Gegen die Stille

Es dämmert langsam. Heute sah ich nur zwei Bienen. Gestern nahm ich mir vor, alle Insekten zu zählen, die ich sehen werde. Als ich beim Frühstück auf meinen Balkon eine kleine Biene sah, dachte ich, es wird kein schlechter Tag. Und dann sah ich noch eine auf meinem Weg zur Arbeit. Sonst sah ich nichts. Die Bienen sterben; auch die anderen Insekten sterben und wir schauen diesem Sterben zu. Und Umweltaktivisten tummeln sich nur im Internet. In meiner Nähe ist keiner. Bin umgeben von interesselosen Menschen, unsere Wildblumenwiese ist die einzige weit und breit. Unsere Freunde bevorzugen eine glatte tote Rasenfläche. Andere Wiesenblumen sehe ich nur im Internet. Ein Nachbar kippt fleißig Rattengift und Ameisengift in alle Löcher, die er entdeckt; unwissend, dass dieses Gift irgendwann auf dem Teller seiner Enkelkinder landet. Ich bin im Begriff zu sterben, wie alle anderen; ich sterbe langsam. Heute Nacht träumte ich von Chemotherapie, die man mir in meine Vene spritzte. Ich verlor schon nach fünf Minuten alle Haare. Wir vergiften alle Lebewesen; alle kleinen Lebewesen sind uns seit vielen Jahren Feinde. Wir bekämpfen sie jeden Tag aufs Neue; wir bekämpfen uns. Die Bienen sterben. Noch einzelne fliegen in ihrer Einsamkeit durch die Gegend. Sie sind wie wir. Einsam. Unsere Weggefährten finden wir nur noch im Internet. Still ist es um uns geworden; still ist es in uns geworden.

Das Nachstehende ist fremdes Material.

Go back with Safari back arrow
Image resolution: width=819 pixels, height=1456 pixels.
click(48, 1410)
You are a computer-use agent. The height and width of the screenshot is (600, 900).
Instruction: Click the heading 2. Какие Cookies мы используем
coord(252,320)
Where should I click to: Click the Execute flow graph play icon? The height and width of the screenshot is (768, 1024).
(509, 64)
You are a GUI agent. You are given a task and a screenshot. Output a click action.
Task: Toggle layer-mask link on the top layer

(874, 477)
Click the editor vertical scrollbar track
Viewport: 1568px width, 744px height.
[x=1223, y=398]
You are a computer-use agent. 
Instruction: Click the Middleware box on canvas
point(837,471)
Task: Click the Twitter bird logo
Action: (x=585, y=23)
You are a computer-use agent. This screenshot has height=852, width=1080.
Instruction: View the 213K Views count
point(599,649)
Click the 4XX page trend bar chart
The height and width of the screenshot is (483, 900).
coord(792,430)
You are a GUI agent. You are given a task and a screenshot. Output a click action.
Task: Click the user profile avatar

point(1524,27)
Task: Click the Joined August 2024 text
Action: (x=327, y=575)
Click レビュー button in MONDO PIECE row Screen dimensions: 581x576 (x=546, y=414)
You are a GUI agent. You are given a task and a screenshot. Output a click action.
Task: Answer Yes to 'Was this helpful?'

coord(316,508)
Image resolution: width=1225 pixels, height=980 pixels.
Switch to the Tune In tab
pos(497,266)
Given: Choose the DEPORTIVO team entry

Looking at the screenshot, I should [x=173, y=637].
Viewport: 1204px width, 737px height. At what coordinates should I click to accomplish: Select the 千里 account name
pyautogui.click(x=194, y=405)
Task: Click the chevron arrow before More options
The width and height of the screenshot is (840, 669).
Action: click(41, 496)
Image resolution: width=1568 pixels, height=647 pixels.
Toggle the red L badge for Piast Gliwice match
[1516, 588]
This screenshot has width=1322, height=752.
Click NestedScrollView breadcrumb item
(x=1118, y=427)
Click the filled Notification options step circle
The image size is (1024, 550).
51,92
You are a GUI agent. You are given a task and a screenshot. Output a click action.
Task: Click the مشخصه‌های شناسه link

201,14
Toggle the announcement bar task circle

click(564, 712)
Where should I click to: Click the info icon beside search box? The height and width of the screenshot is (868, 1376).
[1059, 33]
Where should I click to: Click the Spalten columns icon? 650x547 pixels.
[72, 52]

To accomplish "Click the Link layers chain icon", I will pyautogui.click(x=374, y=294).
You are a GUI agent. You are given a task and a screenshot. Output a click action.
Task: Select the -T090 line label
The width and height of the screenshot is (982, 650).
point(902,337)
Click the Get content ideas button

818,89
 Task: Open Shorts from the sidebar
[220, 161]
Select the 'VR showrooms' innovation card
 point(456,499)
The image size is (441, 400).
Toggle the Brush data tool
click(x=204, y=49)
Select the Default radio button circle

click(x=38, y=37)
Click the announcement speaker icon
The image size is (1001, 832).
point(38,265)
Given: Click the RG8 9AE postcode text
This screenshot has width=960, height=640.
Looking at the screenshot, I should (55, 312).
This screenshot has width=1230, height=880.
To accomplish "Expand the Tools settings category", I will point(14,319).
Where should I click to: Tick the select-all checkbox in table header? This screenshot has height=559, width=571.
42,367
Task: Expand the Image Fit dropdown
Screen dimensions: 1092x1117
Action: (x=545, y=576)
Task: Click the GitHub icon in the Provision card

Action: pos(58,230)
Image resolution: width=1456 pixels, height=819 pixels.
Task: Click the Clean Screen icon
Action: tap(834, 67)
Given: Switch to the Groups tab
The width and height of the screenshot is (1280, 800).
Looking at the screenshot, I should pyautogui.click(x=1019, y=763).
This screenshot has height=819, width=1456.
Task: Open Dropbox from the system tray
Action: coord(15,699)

Wir pflanzten letzte Woche einen Baum und suchten Nachahmer. Niemanden fanden wir, der mit einer Idee käme. Wir pflanzten auch einen Rhododdendronbusch, damit sich unter ihm ein paar Insekten einsiedeln. Wir machen weiter; gegen die Stille; für unsere Welt. Nächste Woche pflanzen wir zwei weitere Bäume; trotz Trump, trotz unseren müden Nachbarn; trotz der überall um sich greifenden Lethargie. Wir lassen uns nicht von der grünen Landschaft täuschen, die wir sehen. Es ist eine tote Landschaft. Sie wird in Fachkreisen “grüne Wüste” genannt. Wir wollen mehr. Wir leben im Wohlstand. Mit Wohlstand meinen wir nicht nur die finanzielle Absicherung, die wir genießen. Wir sind reich an Bildung und Wissen; reich an Freizeit und Mut, etwas zu bewegen. Wir dürfen nicht verzweifeln, wir müssen weitermachen. Wir haben keine Kinder. Wir tun es aber für die Kinder der anderen. Wir lassen uns nicht entmutigen von den Plastikbergen in Badezimmern unserer Freunde; wir werden nicht verzagen wegen der klinisch toten Vorgärten unserer Nachbarn. Wir kehren zurück zu der Natur und helfen ihr, sich zu erneuern. Wir sind reich. Wir sind wissend und wir wagen es. Wir vertreiben diese Stille, die überall herrscht. Wir bleiben nicht sprachlos, nicht tatenlos. Wir schreiten voran; auch allein, wenn es sein muss.

 

7 Kommentare

  1. Ich betrachtete gerade meine Erdbeeren und sah dabei eine Biene aus der Erde daneben kriechen, da musste ich wieder an diesen Eintrag denken.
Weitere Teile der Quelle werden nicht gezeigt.